Task details = Update everything from the line containing "1108x279 pixels. How" down to the end of the entries below, changing "Graphic designer" to "Product manager" and keeping all else unchanged. Omit the pictures from your answer.

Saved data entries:
────
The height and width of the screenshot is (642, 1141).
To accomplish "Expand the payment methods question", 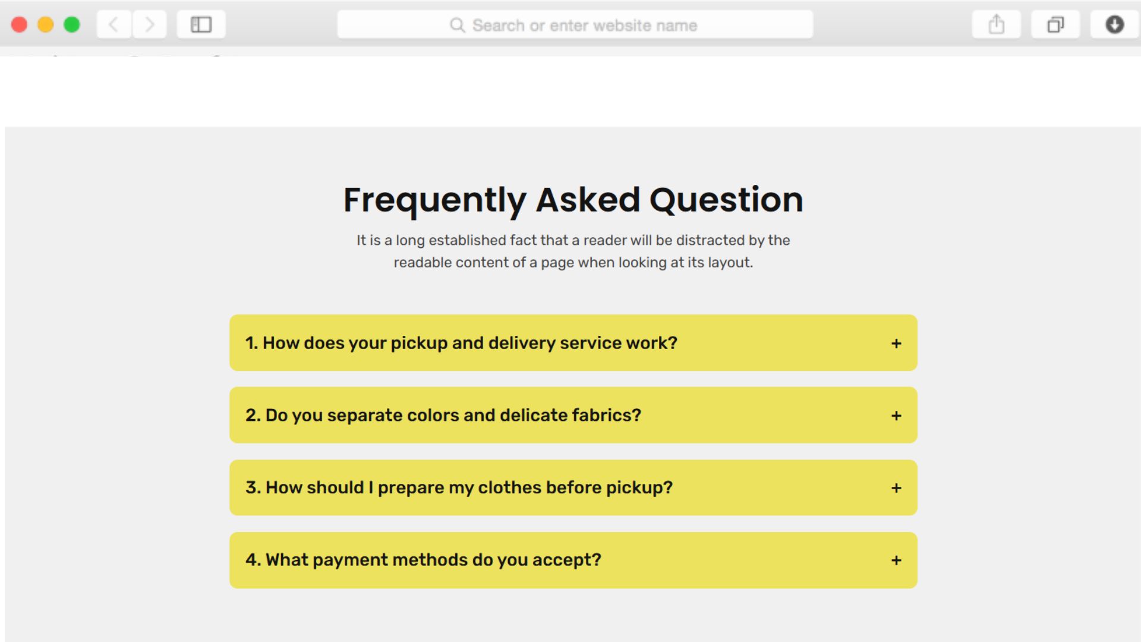I will (423, 560).
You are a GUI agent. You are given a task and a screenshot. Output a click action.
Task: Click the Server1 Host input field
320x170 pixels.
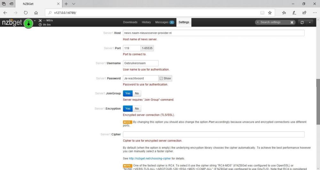point(213,33)
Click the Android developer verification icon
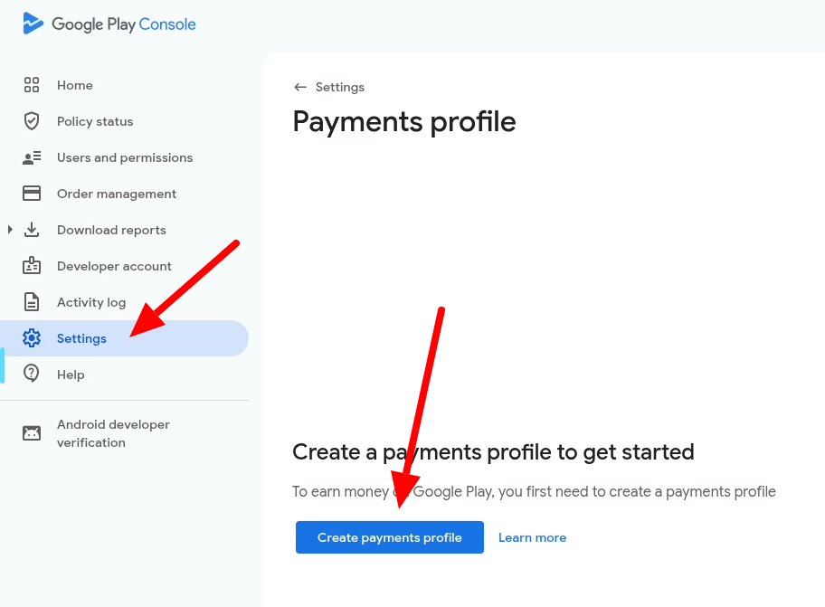This screenshot has width=825, height=607. coord(32,433)
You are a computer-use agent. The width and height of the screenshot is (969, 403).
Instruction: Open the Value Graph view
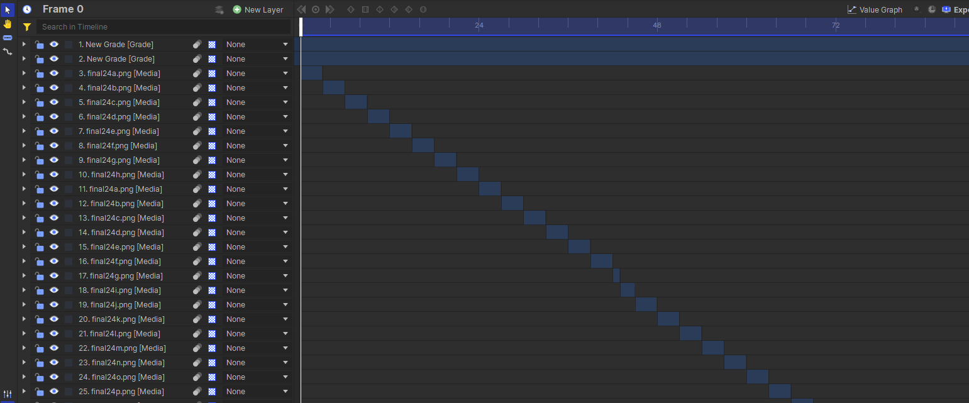[x=875, y=9]
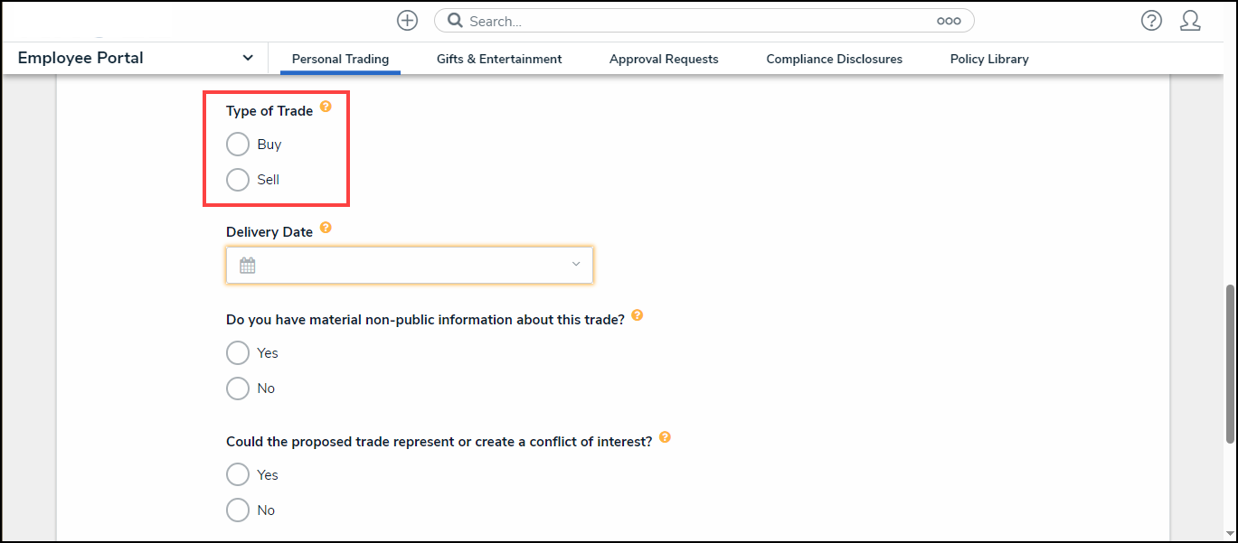Screen dimensions: 1238x543
Task: Click the magnifying glass search icon
Action: click(455, 20)
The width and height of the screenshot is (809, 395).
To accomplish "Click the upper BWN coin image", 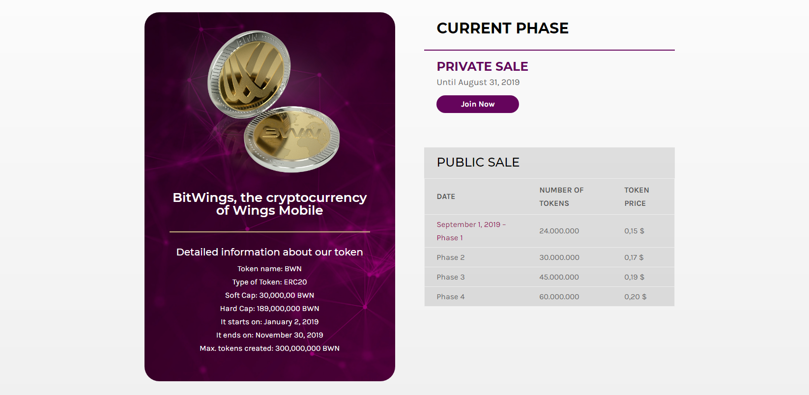I will pyautogui.click(x=249, y=74).
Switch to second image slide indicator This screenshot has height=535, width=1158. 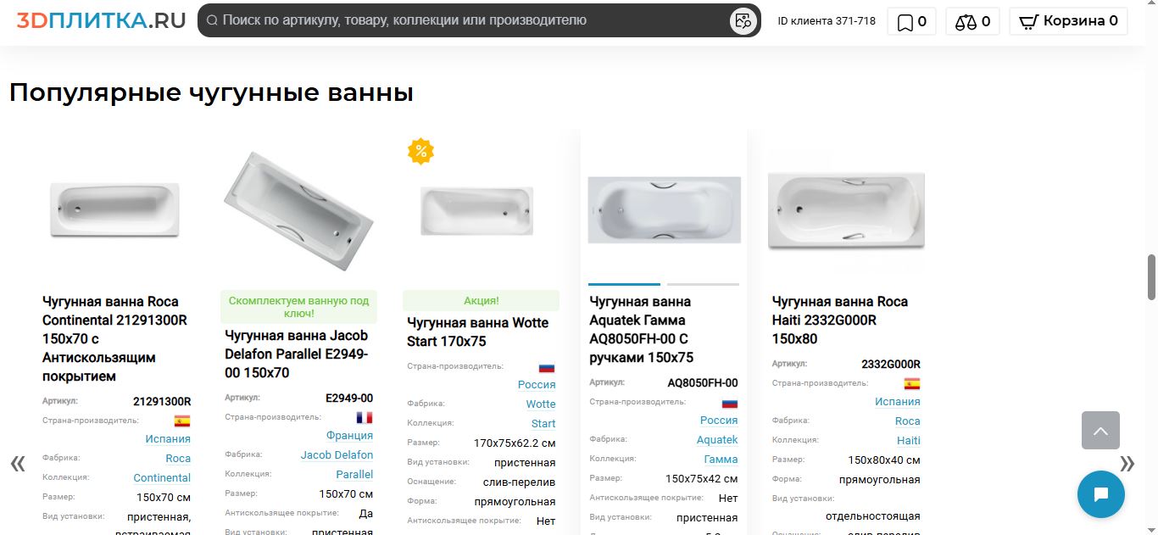pos(703,284)
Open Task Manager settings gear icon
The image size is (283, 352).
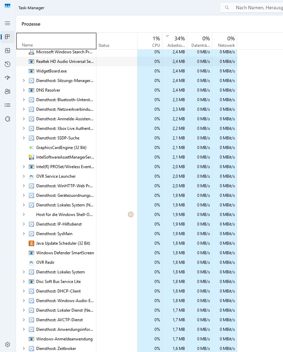point(8,344)
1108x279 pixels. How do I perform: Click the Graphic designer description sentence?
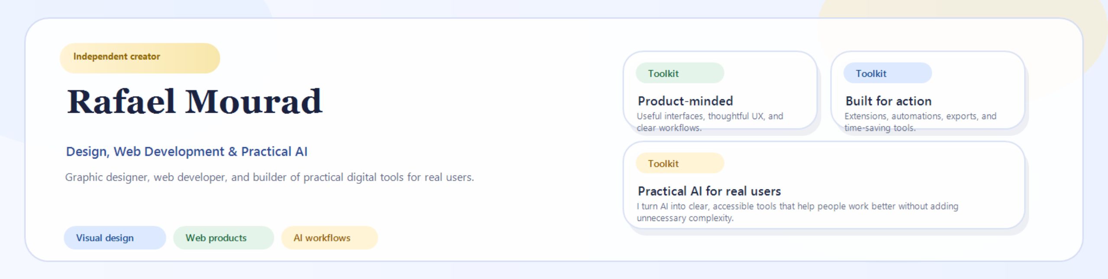coord(269,177)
────
Answer for the task =
1108x279 pixels. How do I perform: Click the Product manager description sentence?
coord(269,177)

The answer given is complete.